KörperPotenziale
in der Psychotherapie
29.5. – 31.5.2007 in Leipzig

Offener Brief von Norbert Denef, 2. Juni 2007

– Wie ich mich als Ehrengast auf dem Kongress fühlte –

Seit 18 Jahren versuche ich mich nicht mehr hinter meinen „Masken“ zu verstecken, einen Weg zu finden, auf dem ich mich lebendiger fühle. In meinem Buch „Ich wurde sexuell missbraucht“ habe ich den Versuch unternommen, diesen Weg zu beschreiben. Leider war es nicht möglich, es auf dem Kongress käuflich zu erwerben. Obwohl der Bücherstand Exemplare meines Buches erhalten hatte, wurde es nicht zum Verkauf angeboten. Auch auf Nachfrage, bereits schon am ersten Tag, war es nicht möglich, zwei Tage später das Buch zu bekommen. Das finde ich unverständlich, denn in jeder Buchhandlung bekommt man es spätestens am nächsten Tag nach der Bestellung.
Meiner Bitte, die Teilnehmer des Kongresses darauf hinzuweisen, wurde nicht entsprochen. Dieser Zustand fühlte sich für mich nicht gut an. Ich setzte eine Maske auf, um mich gegen Ignoranz zu schützen – habe mich angepasst und gelächelt.

Am 30. Mai wurde ich im Plenum als Ehrengast vorgestellt. Für Kongressteilnehmer, die nicht im Internet nachgelesen hatten, dass ich daran teilnahm war das eine Überraschung, denn in den Kongressunterlagen fehlte jegliche Information.
Für alle Teilnehmer im Plenum war ein Platz mit Namensschild vorgesehen – mein Schild fehlte. Ein Versehen, dachte ich, was bei der sonst so guten Organisation des Kongresses auch mal vorkommen kann. Obwohl ich kurz vor dem letzten Plenum auf diesen Fehler aufmerksam machte, fehlte es auch in dieser Runde. Daraufhin setzte ich mich demonstrativ in den Hörsaal – ich fühlte mich ausgegrenzt und gemieden. Irina Vogt nahm das wahr und reagierte darauf, indem sie mich bat, in der Runde Platz zu nehmen.

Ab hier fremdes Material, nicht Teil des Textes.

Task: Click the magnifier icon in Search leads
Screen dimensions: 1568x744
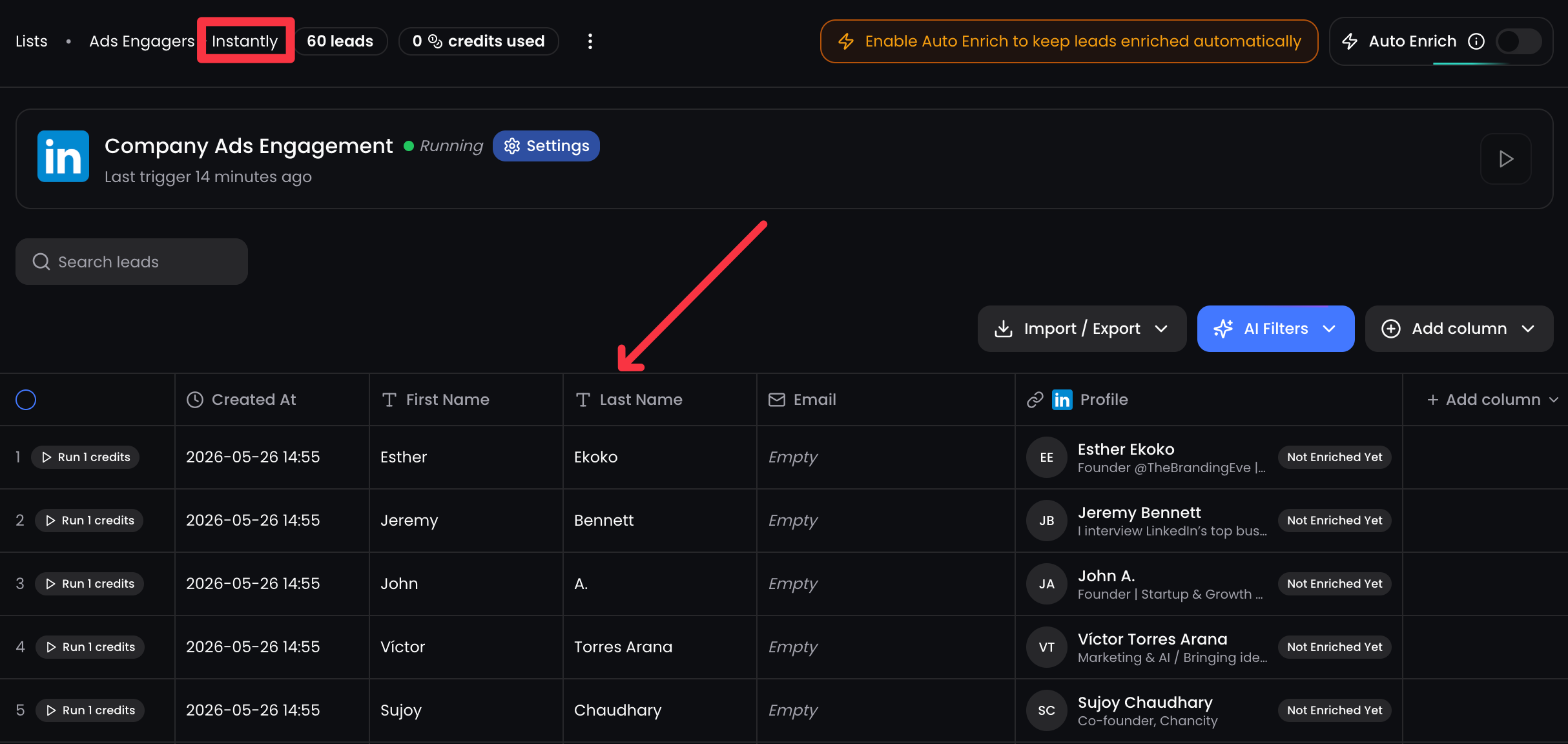Action: (41, 262)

Ralf Vogt forderte aus Solidarität die anderen Plenumsteilnehmer auf, ihre Namensschilder zu entfernen. Als Ehrengast fühlte ich mich dennoch nicht, sondern nur als bedauernswertes Opfer behandelt – über das man zwar im Kongress redete, aber es als Diskussionsteilnehmer nicht wirklich wahrnahm.

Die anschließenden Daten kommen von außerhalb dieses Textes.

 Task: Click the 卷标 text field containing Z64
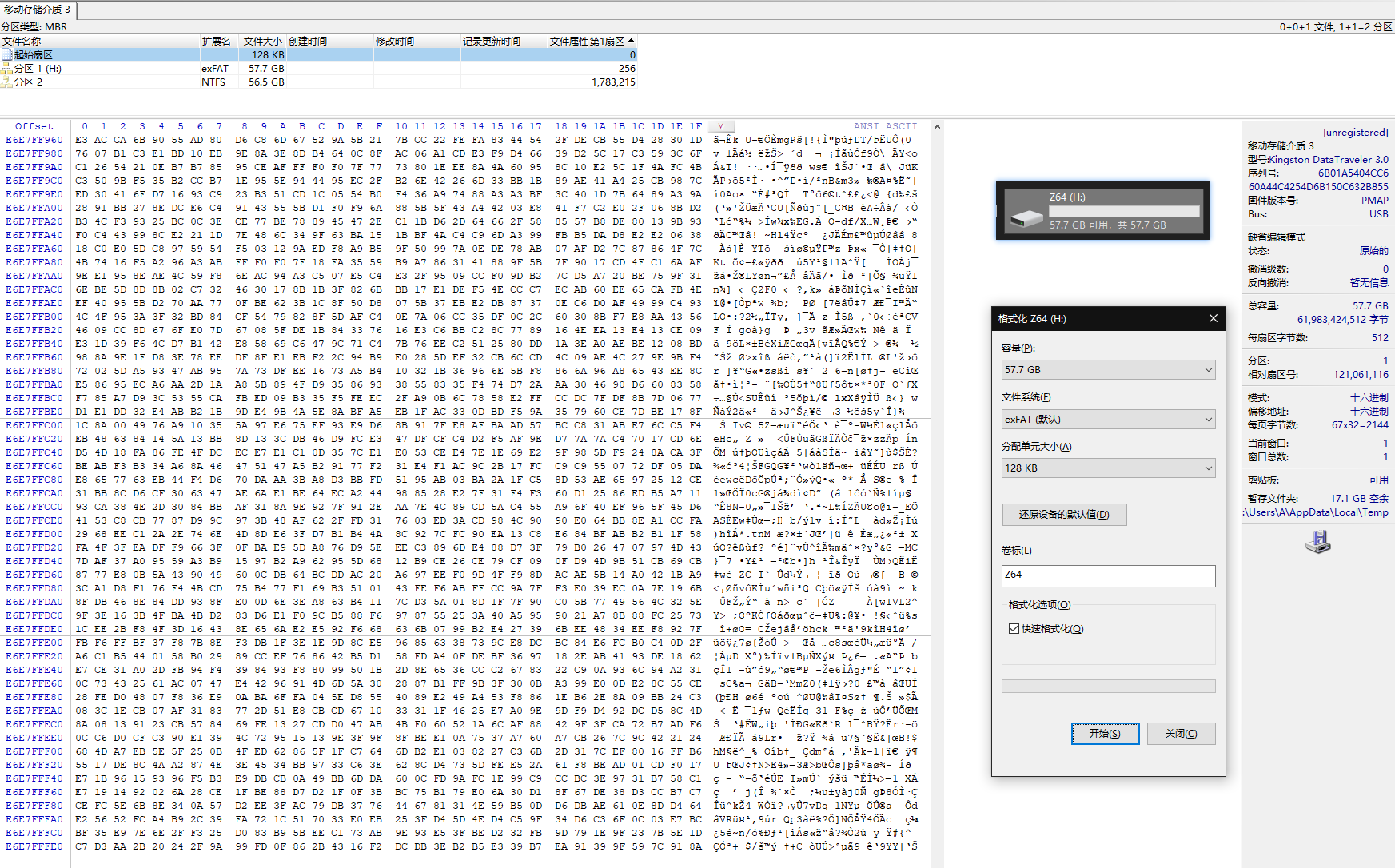coord(1108,575)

Im Vortrag von Michaela Huber stellte ich die Frage, wie sie damit umginge, wenn im Verlauf der Therapie Bilder auftauchen, in denen der Klient auf dem Bauch der Mutter liegt und mit seinem Mund an deren Schamlippen gedrückt wird. Meine Absicht war es, anhand dieses Fallbeispieles, ihren Umgang mit einer solchen Situation zu erfahren. Ich äußerte Zweifel an dem Erfolg des von ihr geschilderten Therapieverlaufes. Frau Huber reagierte mit einer Gegenfrage; ob ich der Betroffene sei. Ich empfand das als eine Demonstration von Macht, mich in die Rolle des Opfers zu drängen.
Es muss wohl noch sehr viel Zeit vergehen, bis es möglich sein wird, über Macht und Ohnmacht auf gleicher Stufe zu sprechen.